> WORK TASK: Your response should contain every record below, copied exactly.

(GIVEN RECORDS)

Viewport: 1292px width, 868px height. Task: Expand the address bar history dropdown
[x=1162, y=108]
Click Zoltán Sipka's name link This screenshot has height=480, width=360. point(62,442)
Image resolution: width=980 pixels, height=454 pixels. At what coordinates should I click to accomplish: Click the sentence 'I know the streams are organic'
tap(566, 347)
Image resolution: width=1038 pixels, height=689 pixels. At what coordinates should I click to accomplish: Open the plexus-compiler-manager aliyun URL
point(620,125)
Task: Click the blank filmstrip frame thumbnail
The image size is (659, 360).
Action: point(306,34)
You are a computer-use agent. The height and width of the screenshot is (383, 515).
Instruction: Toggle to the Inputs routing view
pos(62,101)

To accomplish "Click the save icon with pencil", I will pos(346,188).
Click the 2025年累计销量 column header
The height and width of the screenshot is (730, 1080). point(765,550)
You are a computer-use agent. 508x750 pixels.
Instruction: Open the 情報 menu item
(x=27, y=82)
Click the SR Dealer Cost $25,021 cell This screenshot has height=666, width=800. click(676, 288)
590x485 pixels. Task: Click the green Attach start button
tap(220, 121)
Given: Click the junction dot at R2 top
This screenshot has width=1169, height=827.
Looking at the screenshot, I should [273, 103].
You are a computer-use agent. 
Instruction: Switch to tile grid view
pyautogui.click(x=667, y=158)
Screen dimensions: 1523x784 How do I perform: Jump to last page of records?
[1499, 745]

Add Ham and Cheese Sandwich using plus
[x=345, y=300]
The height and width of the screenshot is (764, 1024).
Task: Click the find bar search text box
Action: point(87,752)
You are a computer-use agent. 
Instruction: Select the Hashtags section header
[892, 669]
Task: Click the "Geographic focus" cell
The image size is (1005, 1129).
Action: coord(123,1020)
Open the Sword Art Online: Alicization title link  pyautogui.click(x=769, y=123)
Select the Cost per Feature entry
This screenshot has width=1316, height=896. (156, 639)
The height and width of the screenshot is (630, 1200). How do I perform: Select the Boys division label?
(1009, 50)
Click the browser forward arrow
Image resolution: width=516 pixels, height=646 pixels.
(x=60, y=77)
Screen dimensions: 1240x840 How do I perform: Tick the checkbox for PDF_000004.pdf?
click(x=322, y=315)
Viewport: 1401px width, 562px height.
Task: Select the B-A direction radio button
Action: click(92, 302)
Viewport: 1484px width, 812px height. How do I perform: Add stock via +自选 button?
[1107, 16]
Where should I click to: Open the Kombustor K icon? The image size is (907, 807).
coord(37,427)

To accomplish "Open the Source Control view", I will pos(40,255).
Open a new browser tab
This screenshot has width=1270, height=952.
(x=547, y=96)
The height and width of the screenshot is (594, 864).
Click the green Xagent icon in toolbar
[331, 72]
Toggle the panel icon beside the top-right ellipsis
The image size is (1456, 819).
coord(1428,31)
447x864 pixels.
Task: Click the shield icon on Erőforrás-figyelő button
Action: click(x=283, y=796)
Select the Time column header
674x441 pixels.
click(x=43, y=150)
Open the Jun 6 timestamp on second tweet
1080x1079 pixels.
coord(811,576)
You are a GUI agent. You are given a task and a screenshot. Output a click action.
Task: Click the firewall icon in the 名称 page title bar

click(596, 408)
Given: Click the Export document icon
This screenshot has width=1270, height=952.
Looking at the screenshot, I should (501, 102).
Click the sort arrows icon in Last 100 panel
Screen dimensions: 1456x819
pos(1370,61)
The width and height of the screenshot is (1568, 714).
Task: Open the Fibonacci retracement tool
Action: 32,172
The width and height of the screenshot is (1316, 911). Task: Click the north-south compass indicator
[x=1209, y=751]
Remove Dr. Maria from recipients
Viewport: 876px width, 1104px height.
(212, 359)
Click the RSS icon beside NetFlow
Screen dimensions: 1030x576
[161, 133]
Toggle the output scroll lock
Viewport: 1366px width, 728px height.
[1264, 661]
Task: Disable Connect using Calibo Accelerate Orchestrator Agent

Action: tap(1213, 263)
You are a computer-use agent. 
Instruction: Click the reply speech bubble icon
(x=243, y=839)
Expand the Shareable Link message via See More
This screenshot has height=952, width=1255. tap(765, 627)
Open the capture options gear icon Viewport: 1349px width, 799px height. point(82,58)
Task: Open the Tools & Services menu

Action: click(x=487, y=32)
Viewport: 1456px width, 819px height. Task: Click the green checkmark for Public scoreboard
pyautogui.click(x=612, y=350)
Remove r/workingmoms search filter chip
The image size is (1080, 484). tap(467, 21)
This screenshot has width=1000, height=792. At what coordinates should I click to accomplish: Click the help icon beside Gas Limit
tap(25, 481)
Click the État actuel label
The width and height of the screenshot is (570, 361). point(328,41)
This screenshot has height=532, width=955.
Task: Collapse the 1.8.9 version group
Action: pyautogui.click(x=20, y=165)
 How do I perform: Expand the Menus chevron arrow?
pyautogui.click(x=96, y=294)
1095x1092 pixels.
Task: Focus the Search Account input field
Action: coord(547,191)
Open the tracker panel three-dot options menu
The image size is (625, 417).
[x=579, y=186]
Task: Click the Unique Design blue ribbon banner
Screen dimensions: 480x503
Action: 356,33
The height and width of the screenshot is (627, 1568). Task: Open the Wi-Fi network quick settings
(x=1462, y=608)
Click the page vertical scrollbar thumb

(End GIVEN RECORDS)

> RESULT FOR THIS EXERCISE:
Viewport: 1292px width, 868px height. Task: Expand the address bar history dropdown
[x=1162, y=108]
Click Zoltán Sipka's name link This screenshot has height=480, width=360. point(62,442)
Image resolution: width=980 pixels, height=454 pixels. At what coordinates should I click to accomplish: Click the sentence 'I know the streams are organic'
tap(566, 347)
Image resolution: width=1038 pixels, height=689 pixels. At what coordinates should I click to accomplish: Open the plexus-compiler-manager aliyun URL
point(620,125)
Task: Click the blank filmstrip frame thumbnail
The image size is (659, 360).
Action: point(306,34)
You are a computer-use agent. The height and width of the screenshot is (383, 515).
Instruction: Toggle to the Inputs routing view
pos(62,101)

To accomplish "Click the save icon with pencil", I will pos(346,188).
Click the 2025年累计销量 column header
The height and width of the screenshot is (730, 1080). point(765,550)
You are a computer-use agent. 508x750 pixels.
Instruction: Open the 情報 menu item
(x=27, y=82)
Click the SR Dealer Cost $25,021 cell This screenshot has height=666, width=800. click(676, 288)
590x485 pixels. Task: Click the green Attach start button
tap(220, 121)
Given: Click the junction dot at R2 top
This screenshot has width=1169, height=827.
Looking at the screenshot, I should [273, 103].
You are a computer-use agent. 
Instruction: Switch to tile grid view
pyautogui.click(x=667, y=158)
Screen dimensions: 1523x784 How do I perform: Jump to last page of records?
[1499, 745]

Add Ham and Cheese Sandwich using plus
[x=345, y=300]
The height and width of the screenshot is (764, 1024).
Task: Click the find bar search text box
Action: point(87,752)
You are a computer-use agent. 
Instruction: Select the Hashtags section header
[892, 669]
Task: Click the "Geographic focus" cell
The image size is (1005, 1129).
Action: coord(123,1020)
Open the Sword Art Online: Alicization title link  pyautogui.click(x=769, y=123)
Select the Cost per Feature entry
This screenshot has width=1316, height=896. (156, 639)
The height and width of the screenshot is (630, 1200). How do I perform: Select the Boys division label?
(1009, 50)
Click the browser forward arrow
Image resolution: width=516 pixels, height=646 pixels.
(x=60, y=77)
Screen dimensions: 1240x840 How do I perform: Tick the checkbox for PDF_000004.pdf?
click(x=322, y=315)
Viewport: 1401px width, 562px height.
Task: Select the B-A direction radio button
Action: click(92, 302)
Viewport: 1484px width, 812px height. How do I perform: Add stock via +自选 button?
[1107, 16]
Where should I click to: Open the Kombustor K icon? The image size is (907, 807).
coord(37,427)

To accomplish "Open the Source Control view", I will pos(40,255).
Open a new browser tab
This screenshot has width=1270, height=952.
(x=547, y=96)
The height and width of the screenshot is (594, 864).
Click the green Xagent icon in toolbar
[331, 72]
Toggle the panel icon beside the top-right ellipsis
The image size is (1456, 819).
coord(1428,31)
447x864 pixels.
Task: Click the shield icon on Erőforrás-figyelő button
Action: click(x=283, y=796)
Select the Time column header
674x441 pixels.
click(x=43, y=150)
Open the Jun 6 timestamp on second tweet
1080x1079 pixels.
coord(811,576)
You are a GUI agent. You are given a task and a screenshot. Output a click action.
Task: Click the firewall icon in the 名称 page title bar

click(596, 408)
Given: Click the Export document icon
This screenshot has width=1270, height=952.
Looking at the screenshot, I should (501, 102).
Click the sort arrows icon in Last 100 panel
Screen dimensions: 1456x819
pos(1370,61)
The width and height of the screenshot is (1568, 714).
Task: Open the Fibonacci retracement tool
Action: 32,172
The width and height of the screenshot is (1316, 911). Task: Click the north-south compass indicator
[x=1209, y=751]
Remove Dr. Maria from recipients
Viewport: 876px width, 1104px height.
(212, 359)
Click the RSS icon beside NetFlow
Screen dimensions: 1030x576
[161, 133]
Toggle the output scroll lock
Viewport: 1366px width, 728px height.
[1264, 661]
Task: Disable Connect using Calibo Accelerate Orchestrator Agent

Action: tap(1213, 263)
You are a computer-use agent. 
Instruction: Click the reply speech bubble icon
(x=243, y=839)
Expand the Shareable Link message via See More
This screenshot has height=952, width=1255. tap(765, 627)
Open the capture options gear icon Viewport: 1349px width, 799px height. point(82,58)
Task: Open the Tools & Services menu

Action: click(x=487, y=32)
Viewport: 1456px width, 819px height. Task: Click the green checkmark for Public scoreboard
pyautogui.click(x=612, y=350)
Remove r/workingmoms search filter chip
The image size is (1080, 484). tap(467, 21)
This screenshot has width=1000, height=792. At what coordinates should I click to accomplish: Click the help icon beside Gas Limit
tap(25, 481)
Click the État actuel label
The width and height of the screenshot is (570, 361). point(328,41)
This screenshot has height=532, width=955.
Task: Collapse the 1.8.9 version group
Action: pyautogui.click(x=20, y=165)
 How do I perform: Expand the Menus chevron arrow?
pyautogui.click(x=96, y=294)
1095x1092 pixels.
Task: Focus the Search Account input field
Action: coord(547,191)
Open the tracker panel three-dot options menu
The image size is (625, 417).
[x=579, y=186]
Task: Click the Unique Design blue ribbon banner
Screen dimensions: 480x503
Action: 356,33
The height and width of the screenshot is (627, 1568). Task: Open the Wi-Fi network quick settings
(x=1462, y=608)
Click the page vertical scrollbar thumb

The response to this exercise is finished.